Data to examine START
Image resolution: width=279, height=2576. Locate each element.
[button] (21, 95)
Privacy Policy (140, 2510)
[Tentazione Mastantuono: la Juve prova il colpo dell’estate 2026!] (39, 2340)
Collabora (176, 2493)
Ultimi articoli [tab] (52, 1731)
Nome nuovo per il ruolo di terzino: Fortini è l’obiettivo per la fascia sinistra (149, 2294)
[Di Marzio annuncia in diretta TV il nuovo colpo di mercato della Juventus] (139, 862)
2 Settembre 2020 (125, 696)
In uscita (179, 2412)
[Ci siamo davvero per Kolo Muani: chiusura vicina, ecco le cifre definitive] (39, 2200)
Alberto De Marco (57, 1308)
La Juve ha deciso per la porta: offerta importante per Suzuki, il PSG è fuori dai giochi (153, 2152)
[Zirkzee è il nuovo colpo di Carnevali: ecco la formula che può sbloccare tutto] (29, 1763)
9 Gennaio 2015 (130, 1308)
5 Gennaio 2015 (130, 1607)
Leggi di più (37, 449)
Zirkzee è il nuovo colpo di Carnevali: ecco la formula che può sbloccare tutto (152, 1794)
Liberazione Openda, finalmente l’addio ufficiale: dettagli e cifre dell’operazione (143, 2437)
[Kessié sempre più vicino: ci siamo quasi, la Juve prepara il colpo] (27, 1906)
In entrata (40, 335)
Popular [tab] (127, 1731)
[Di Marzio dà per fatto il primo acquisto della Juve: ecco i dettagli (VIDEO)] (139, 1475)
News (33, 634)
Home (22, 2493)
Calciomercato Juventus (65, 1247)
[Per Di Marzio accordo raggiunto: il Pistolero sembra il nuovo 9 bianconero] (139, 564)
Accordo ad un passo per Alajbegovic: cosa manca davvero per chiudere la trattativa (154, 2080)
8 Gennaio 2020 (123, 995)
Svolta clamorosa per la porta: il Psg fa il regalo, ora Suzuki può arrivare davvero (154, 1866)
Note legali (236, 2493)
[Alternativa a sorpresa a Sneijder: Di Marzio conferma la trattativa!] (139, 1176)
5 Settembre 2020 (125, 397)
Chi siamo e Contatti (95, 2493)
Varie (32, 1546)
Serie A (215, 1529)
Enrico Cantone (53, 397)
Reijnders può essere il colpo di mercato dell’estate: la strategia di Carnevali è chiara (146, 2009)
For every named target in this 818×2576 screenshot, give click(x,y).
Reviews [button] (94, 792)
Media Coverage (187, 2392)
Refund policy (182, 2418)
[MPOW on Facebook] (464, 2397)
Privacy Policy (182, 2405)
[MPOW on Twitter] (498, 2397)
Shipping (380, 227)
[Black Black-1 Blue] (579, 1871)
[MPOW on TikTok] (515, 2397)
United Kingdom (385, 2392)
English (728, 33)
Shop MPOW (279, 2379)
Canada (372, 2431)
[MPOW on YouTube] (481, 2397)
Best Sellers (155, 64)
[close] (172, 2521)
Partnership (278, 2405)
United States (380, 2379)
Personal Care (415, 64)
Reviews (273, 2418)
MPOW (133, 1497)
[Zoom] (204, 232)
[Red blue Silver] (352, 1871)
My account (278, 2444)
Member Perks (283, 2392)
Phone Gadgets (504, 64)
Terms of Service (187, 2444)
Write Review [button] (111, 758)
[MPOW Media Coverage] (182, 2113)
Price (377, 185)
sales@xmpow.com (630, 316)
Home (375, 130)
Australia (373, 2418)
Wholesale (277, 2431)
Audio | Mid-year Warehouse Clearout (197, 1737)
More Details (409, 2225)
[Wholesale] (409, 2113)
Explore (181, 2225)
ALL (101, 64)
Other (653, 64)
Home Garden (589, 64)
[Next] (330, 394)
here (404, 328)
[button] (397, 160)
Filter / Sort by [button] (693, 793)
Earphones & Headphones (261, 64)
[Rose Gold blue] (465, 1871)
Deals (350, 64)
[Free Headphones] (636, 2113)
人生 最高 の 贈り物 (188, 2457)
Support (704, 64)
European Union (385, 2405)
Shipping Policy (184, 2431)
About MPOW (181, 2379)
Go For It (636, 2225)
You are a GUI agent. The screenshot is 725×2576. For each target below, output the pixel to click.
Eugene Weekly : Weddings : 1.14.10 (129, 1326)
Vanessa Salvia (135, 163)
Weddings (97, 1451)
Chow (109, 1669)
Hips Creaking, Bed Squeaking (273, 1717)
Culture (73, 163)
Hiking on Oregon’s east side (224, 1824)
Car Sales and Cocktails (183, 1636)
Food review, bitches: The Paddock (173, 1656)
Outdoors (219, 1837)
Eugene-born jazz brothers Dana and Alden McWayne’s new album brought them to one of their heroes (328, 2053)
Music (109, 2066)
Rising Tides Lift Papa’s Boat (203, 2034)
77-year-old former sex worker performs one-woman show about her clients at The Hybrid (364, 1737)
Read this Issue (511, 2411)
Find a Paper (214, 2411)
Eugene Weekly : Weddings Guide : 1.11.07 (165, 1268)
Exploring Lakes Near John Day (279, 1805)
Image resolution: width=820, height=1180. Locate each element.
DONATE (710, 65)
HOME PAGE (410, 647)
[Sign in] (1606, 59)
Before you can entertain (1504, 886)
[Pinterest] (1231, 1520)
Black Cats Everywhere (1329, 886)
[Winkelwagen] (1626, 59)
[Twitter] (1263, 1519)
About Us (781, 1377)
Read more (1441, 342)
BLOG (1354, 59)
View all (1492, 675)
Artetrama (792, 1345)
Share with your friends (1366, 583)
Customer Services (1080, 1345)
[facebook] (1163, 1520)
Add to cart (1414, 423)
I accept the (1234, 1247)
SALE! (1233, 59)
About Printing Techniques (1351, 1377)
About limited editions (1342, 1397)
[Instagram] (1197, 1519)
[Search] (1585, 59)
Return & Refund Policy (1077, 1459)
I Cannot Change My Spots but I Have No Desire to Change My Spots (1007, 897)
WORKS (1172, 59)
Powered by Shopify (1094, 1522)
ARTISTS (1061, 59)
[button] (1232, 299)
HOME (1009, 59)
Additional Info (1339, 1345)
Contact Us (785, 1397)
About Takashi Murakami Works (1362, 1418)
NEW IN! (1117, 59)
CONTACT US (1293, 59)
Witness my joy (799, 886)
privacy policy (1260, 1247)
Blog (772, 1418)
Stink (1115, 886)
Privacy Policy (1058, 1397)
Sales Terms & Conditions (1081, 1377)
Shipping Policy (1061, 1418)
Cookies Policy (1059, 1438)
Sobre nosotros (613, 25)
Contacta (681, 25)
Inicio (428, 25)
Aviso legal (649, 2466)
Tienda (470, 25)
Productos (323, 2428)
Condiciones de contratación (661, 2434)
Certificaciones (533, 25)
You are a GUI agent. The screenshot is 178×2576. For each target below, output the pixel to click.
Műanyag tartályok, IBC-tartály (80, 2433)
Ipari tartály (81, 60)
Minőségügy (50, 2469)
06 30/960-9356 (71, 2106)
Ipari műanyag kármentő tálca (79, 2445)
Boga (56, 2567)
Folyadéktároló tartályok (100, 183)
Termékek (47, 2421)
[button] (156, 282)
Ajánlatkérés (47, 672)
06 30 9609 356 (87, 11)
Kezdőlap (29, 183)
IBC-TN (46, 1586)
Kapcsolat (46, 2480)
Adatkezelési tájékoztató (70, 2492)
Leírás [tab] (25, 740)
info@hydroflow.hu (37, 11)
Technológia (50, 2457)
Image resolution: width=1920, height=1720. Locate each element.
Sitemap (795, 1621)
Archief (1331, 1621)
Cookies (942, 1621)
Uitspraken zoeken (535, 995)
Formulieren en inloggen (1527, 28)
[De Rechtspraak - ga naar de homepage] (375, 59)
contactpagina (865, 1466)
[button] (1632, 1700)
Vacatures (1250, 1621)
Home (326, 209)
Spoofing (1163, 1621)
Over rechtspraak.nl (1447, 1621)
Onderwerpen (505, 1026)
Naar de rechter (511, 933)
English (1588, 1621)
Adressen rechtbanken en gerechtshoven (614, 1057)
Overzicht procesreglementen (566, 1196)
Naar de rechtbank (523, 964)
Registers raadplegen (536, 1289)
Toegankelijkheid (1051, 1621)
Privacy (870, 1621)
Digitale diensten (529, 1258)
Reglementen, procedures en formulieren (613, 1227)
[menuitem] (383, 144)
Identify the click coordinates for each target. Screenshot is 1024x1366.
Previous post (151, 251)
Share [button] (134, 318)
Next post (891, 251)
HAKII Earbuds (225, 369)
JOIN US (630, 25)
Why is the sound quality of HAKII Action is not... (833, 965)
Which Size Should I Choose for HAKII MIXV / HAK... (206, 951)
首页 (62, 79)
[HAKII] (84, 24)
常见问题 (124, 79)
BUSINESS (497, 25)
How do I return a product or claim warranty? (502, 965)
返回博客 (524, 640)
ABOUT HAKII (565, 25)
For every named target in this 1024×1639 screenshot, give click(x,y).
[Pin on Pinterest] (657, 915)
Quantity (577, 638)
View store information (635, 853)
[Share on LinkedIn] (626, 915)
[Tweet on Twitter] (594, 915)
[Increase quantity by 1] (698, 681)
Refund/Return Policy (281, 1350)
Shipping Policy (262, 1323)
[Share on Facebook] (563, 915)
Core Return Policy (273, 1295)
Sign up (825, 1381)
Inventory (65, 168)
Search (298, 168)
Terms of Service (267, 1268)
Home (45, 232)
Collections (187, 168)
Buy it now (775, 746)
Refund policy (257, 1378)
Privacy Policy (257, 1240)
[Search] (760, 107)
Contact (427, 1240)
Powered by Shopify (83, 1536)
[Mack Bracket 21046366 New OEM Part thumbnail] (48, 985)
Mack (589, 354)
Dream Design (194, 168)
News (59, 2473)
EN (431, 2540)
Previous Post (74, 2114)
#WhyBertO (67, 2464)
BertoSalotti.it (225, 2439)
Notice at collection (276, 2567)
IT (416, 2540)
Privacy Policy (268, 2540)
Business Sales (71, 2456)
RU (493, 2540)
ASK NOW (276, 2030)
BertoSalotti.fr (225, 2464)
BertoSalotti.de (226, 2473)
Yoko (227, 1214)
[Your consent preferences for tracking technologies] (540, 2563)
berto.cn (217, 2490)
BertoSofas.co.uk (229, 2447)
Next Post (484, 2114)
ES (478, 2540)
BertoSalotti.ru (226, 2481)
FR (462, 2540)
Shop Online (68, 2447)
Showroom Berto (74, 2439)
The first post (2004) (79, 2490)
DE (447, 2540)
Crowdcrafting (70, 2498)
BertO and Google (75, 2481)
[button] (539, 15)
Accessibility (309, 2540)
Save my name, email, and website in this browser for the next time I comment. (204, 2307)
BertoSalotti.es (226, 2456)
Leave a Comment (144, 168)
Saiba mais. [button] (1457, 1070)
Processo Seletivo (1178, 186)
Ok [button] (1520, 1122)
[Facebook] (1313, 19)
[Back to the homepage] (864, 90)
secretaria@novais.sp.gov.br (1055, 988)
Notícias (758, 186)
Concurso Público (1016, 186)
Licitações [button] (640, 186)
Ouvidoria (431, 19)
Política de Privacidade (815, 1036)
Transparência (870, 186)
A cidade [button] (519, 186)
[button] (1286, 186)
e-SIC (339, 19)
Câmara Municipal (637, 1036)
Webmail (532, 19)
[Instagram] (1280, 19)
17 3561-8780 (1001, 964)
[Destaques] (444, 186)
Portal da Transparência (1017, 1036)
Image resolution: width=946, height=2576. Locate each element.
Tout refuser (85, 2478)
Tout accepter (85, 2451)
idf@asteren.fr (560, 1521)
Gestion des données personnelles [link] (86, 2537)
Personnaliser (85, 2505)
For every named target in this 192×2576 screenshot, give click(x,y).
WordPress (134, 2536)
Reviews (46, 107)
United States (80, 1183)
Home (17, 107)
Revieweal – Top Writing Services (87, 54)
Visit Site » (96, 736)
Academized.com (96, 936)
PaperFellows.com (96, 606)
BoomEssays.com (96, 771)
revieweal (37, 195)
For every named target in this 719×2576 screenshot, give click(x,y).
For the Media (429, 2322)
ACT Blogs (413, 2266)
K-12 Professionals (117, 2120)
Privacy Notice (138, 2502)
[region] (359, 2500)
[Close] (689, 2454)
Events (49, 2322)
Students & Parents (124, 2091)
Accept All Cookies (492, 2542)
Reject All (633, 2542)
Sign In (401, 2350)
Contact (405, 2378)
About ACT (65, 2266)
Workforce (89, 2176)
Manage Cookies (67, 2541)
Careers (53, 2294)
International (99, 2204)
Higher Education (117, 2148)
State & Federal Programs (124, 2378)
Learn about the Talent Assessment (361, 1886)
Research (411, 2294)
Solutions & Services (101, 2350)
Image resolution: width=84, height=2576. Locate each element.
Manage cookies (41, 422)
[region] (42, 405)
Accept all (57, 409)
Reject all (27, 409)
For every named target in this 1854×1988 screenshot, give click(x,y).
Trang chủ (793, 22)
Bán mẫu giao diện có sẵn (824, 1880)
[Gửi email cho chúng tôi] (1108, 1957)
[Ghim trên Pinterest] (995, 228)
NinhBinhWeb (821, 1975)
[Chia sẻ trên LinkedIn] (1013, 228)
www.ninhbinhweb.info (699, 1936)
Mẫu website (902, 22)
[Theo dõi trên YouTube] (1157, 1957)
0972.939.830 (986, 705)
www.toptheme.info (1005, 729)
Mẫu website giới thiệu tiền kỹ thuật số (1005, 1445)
Data to examine END
Exercise instructions: Output exactly the leading lines of the data, up to and including the line marked by "Leggi di più (37, 449)".

Response to the task:
Image resolution: width=279, height=2576. Locate each element.
[button] (21, 95)
Privacy Policy (140, 2510)
[Tentazione Mastantuono: la Juve prova il colpo dell’estate 2026!] (39, 2340)
Collabora (176, 2493)
Ultimi articoli [tab] (52, 1731)
Nome nuovo per il ruolo di terzino: Fortini è l’obiettivo per la fascia sinistra (149, 2294)
[Di Marzio annuncia in diretta TV il nuovo colpo di mercato della Juventus] (139, 862)
2 Settembre 2020 (125, 696)
In uscita (179, 2412)
[Ci siamo davvero per Kolo Muani: chiusura vicina, ecco le cifre definitive] (39, 2200)
Alberto De Marco (57, 1308)
La Juve ha deciso per la porta: offerta importante per Suzuki, il PSG è fuori dai giochi (153, 2152)
[Zirkzee è il nuovo colpo di Carnevali: ecco la formula che può sbloccare tutto] (29, 1763)
9 Gennaio 2015 (130, 1308)
5 Gennaio 2015 (130, 1607)
Leggi di più (37, 449)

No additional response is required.